Transcribe the lines of the records below verbatim, beginning at the line containing "The image size is (1803, 1014)." and ending after the line containing "at that location.". Leave the pictures out of your answer.

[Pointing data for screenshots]
+++
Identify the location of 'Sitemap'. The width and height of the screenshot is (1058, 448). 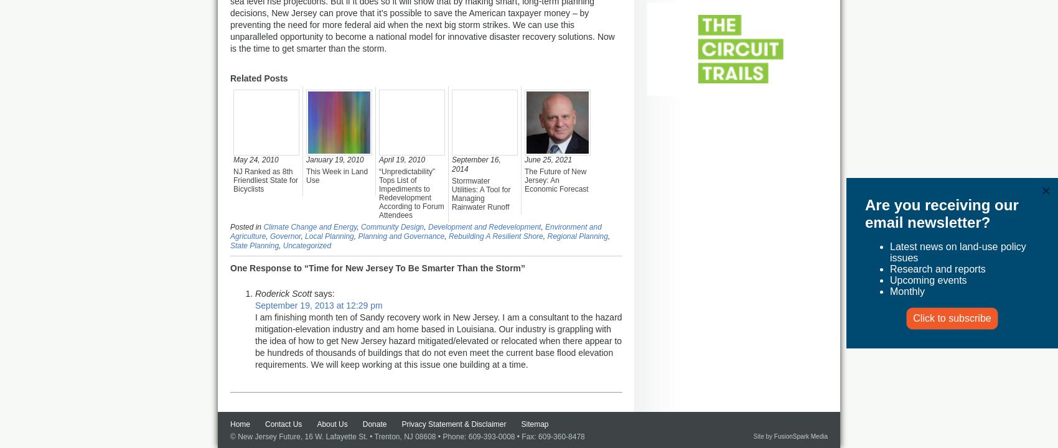
(520, 423).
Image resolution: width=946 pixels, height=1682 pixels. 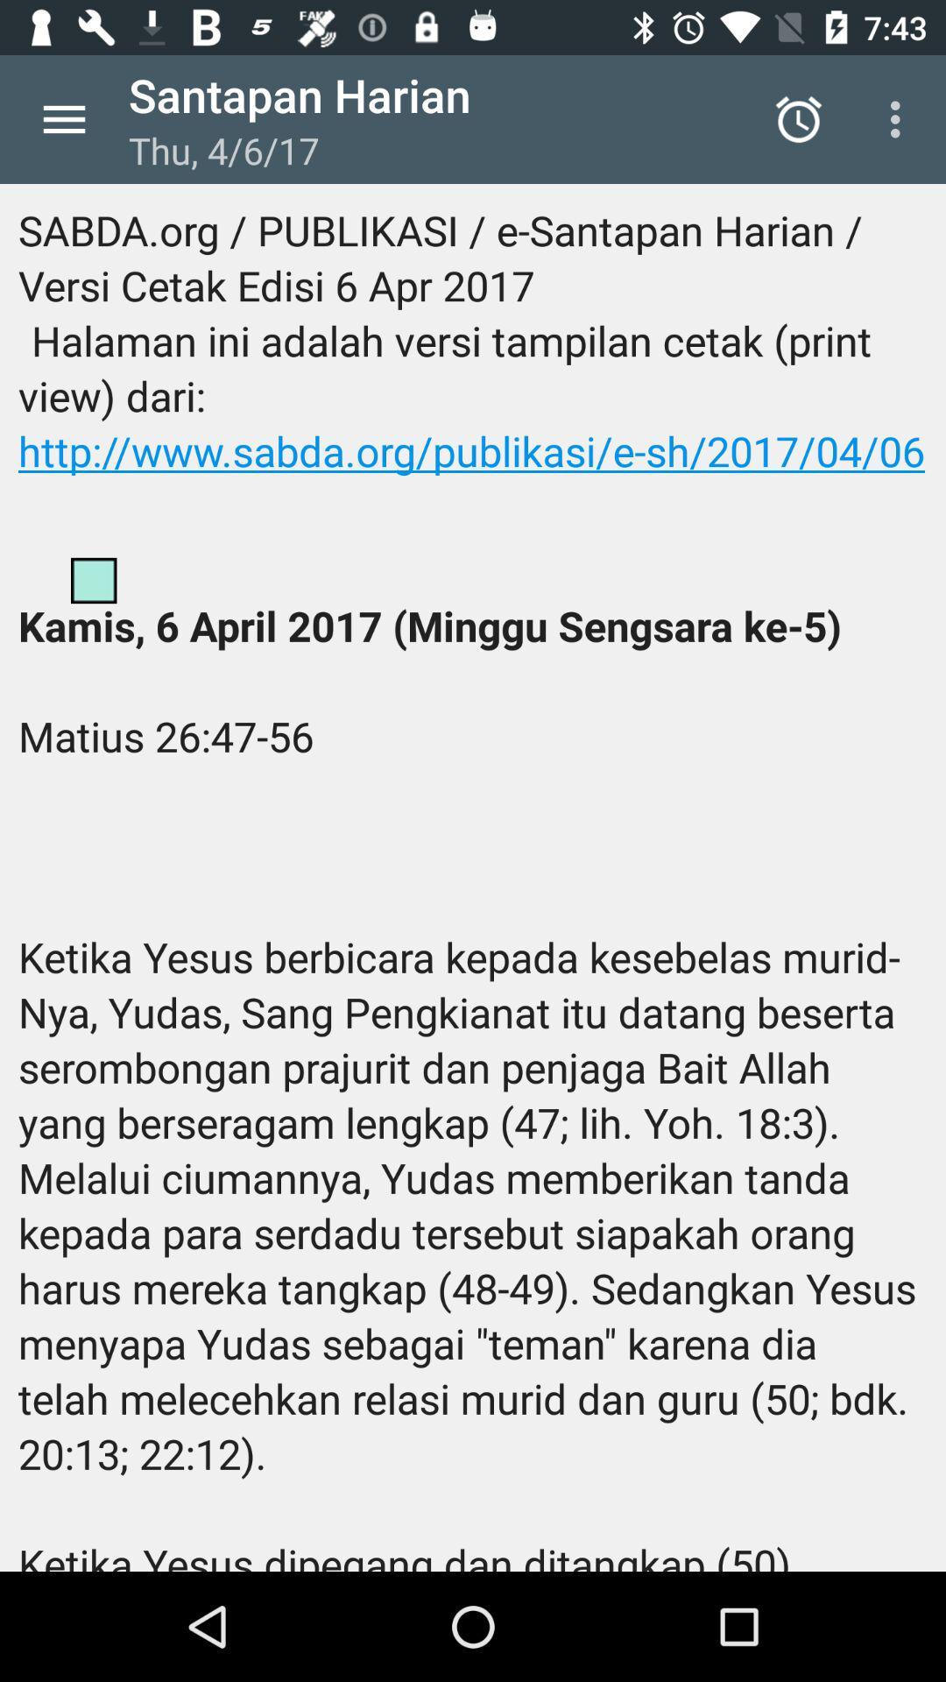 I want to click on item to the right of santapan harian, so click(x=798, y=118).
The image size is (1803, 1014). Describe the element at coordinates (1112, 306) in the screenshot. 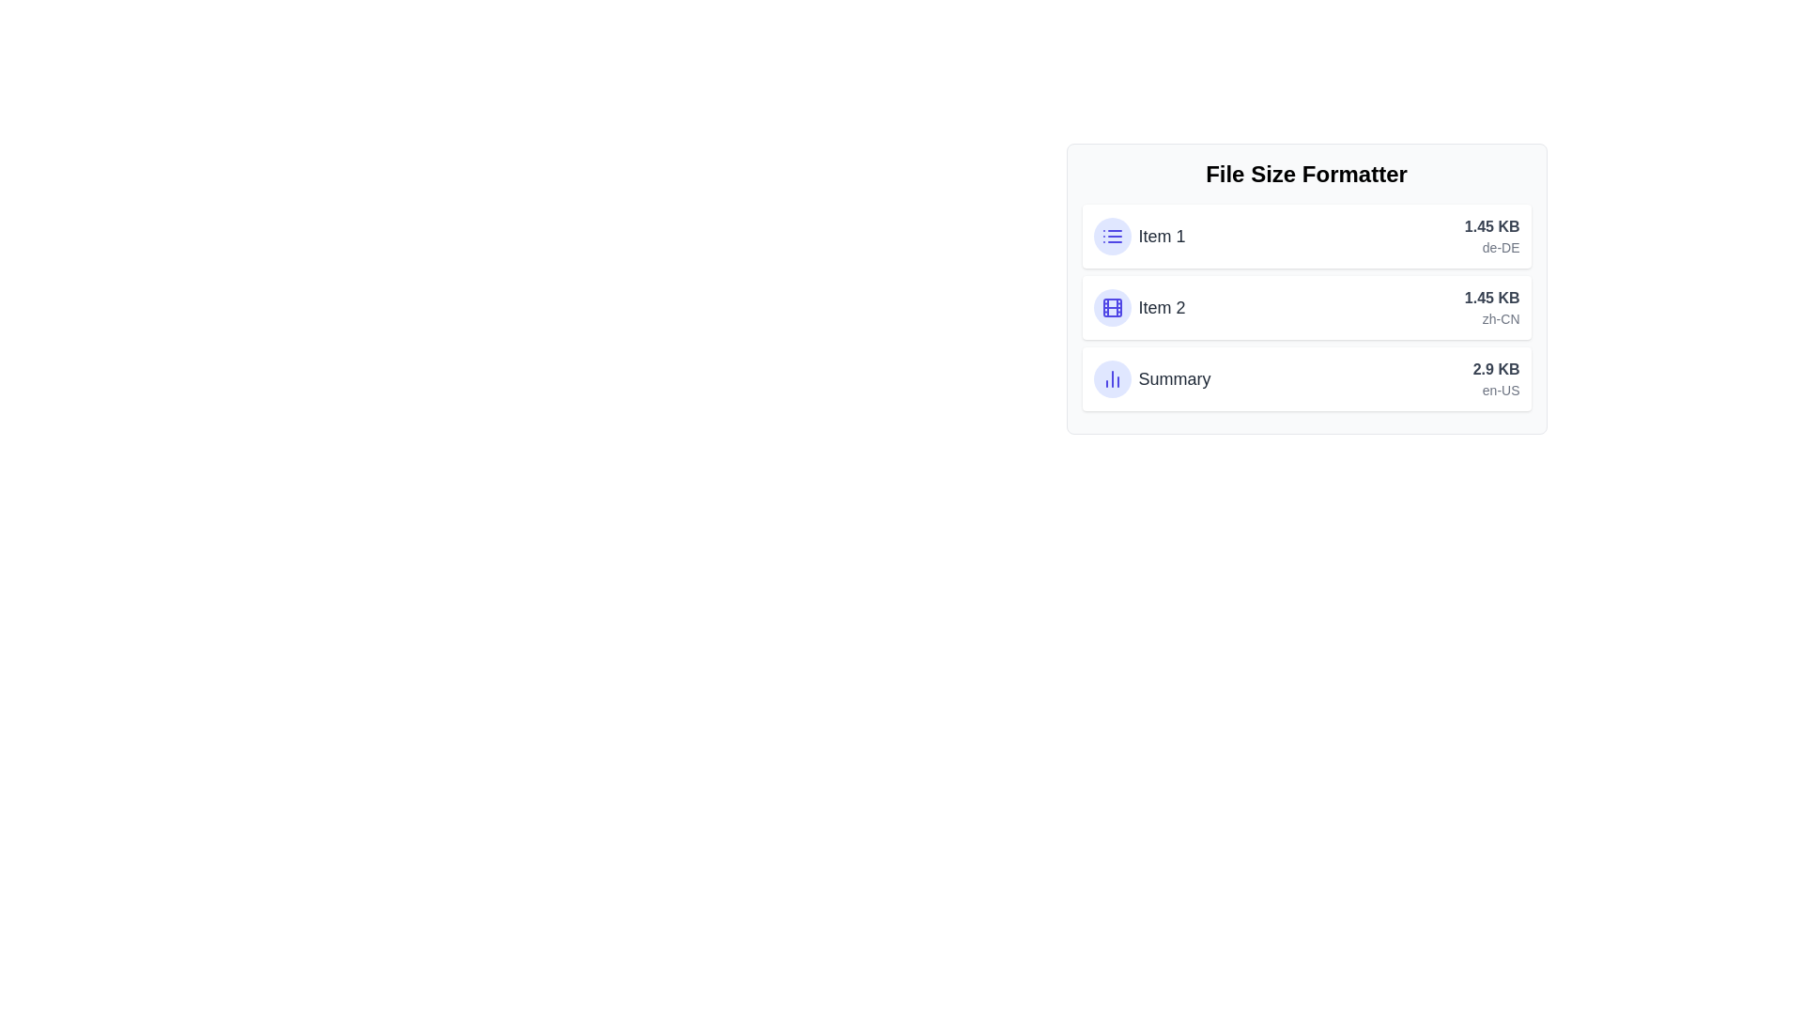

I see `the icon representing a video-related item located in the second row of the 'File Size Formatter' card, to the left of the text labeled 'Item 2'` at that location.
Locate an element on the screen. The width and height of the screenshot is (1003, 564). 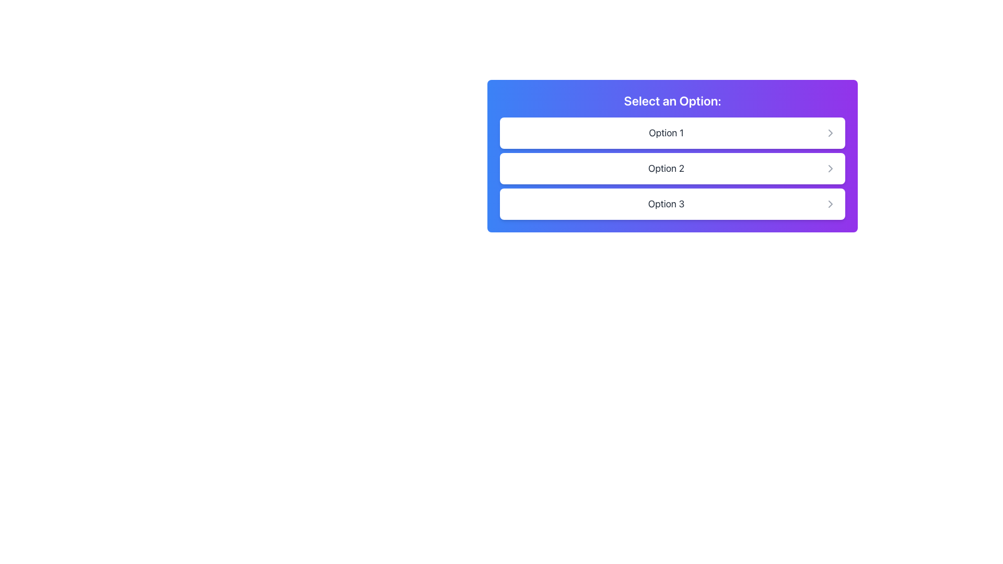
the menu option located below the header 'Select an Option:' is located at coordinates (673, 168).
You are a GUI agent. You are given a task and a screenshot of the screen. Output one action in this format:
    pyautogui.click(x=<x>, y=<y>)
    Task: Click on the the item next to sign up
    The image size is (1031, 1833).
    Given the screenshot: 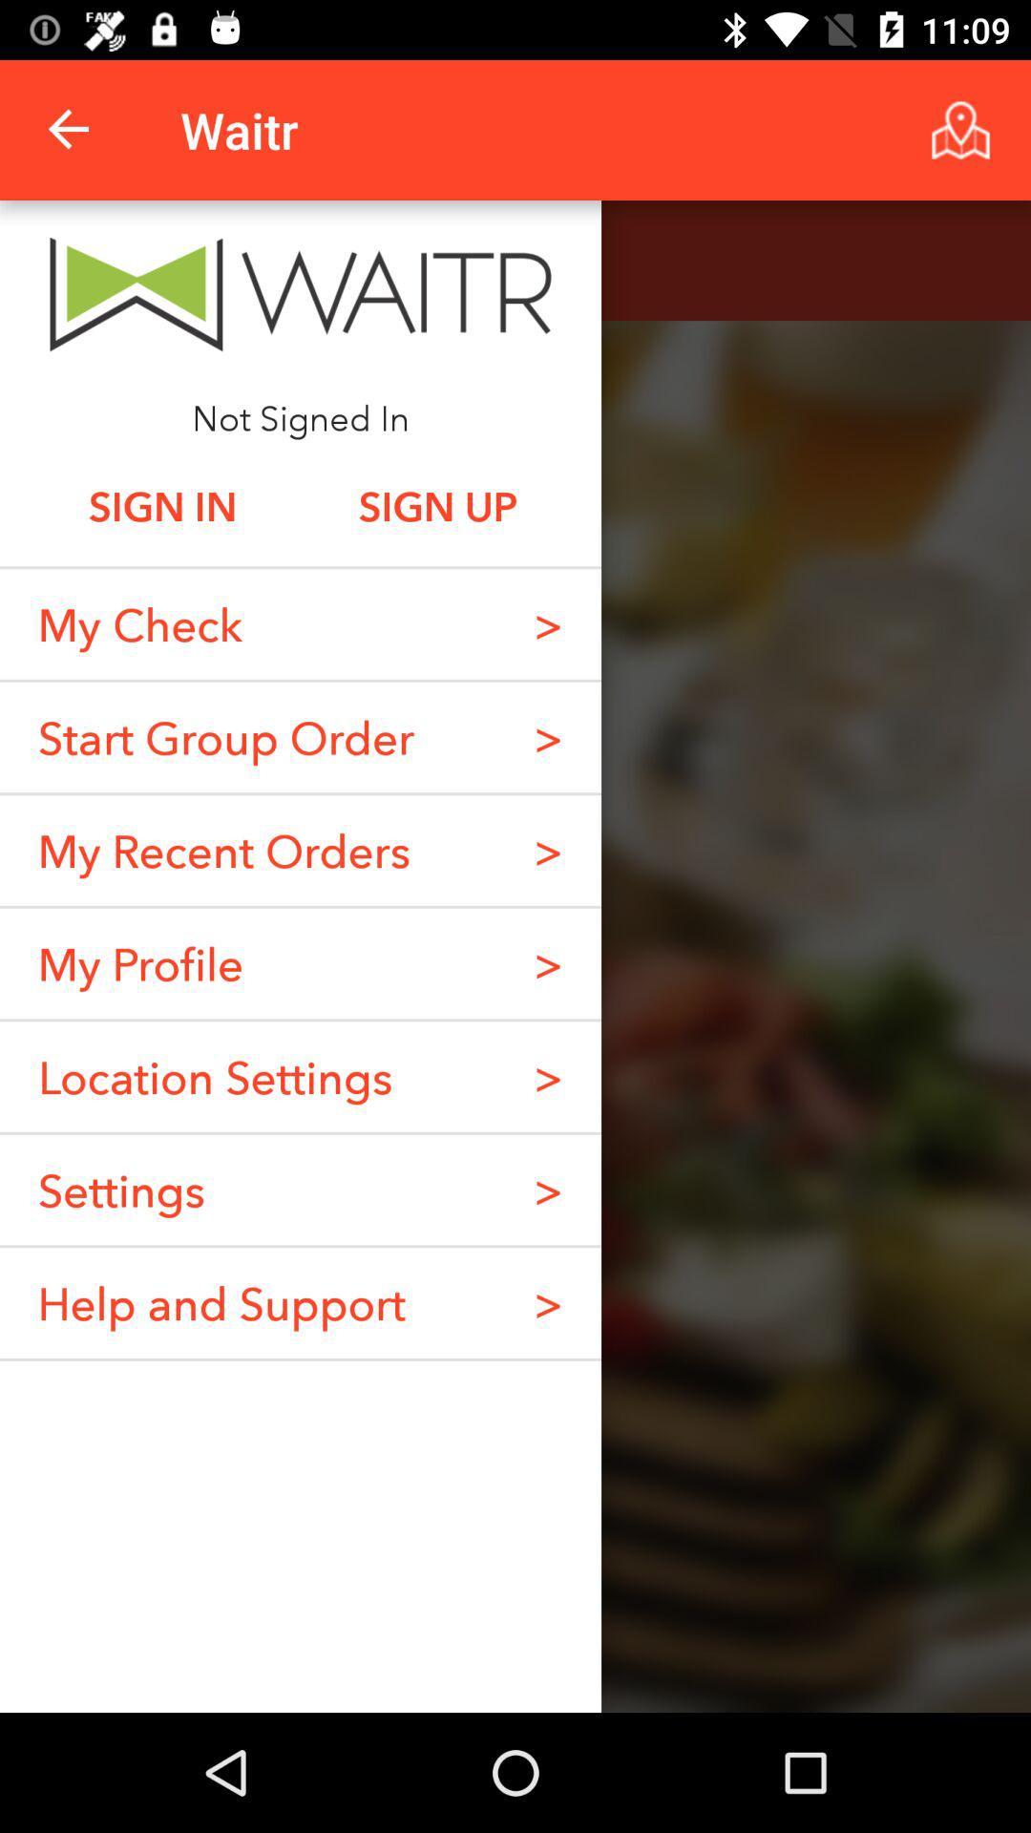 What is the action you would take?
    pyautogui.click(x=161, y=506)
    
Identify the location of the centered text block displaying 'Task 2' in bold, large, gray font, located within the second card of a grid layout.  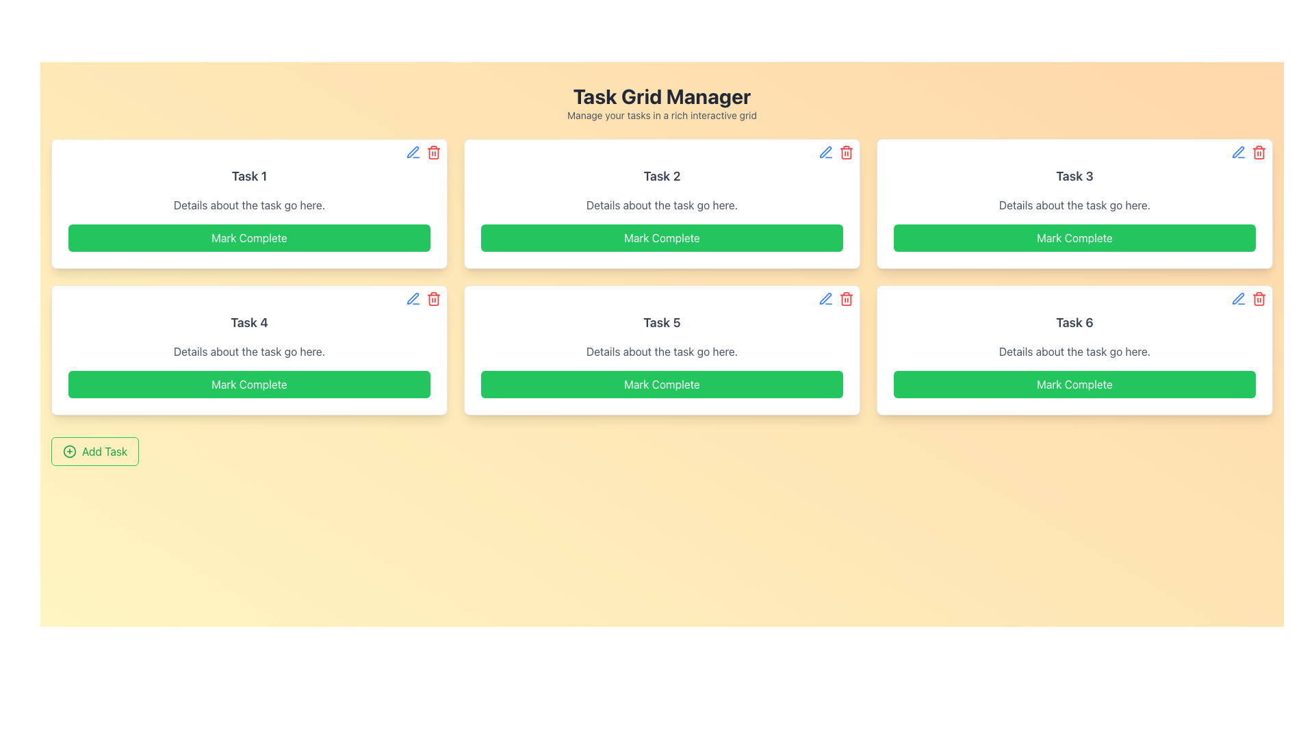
+++
(WRITTEN ANSWER)
The image size is (1803, 1014). Describe the element at coordinates (1112, 306) in the screenshot. 

I see `the icon representing a video-related item located in the second row of the 'File Size Formatter' card, to the left of the text labeled 'Item 2'` at that location.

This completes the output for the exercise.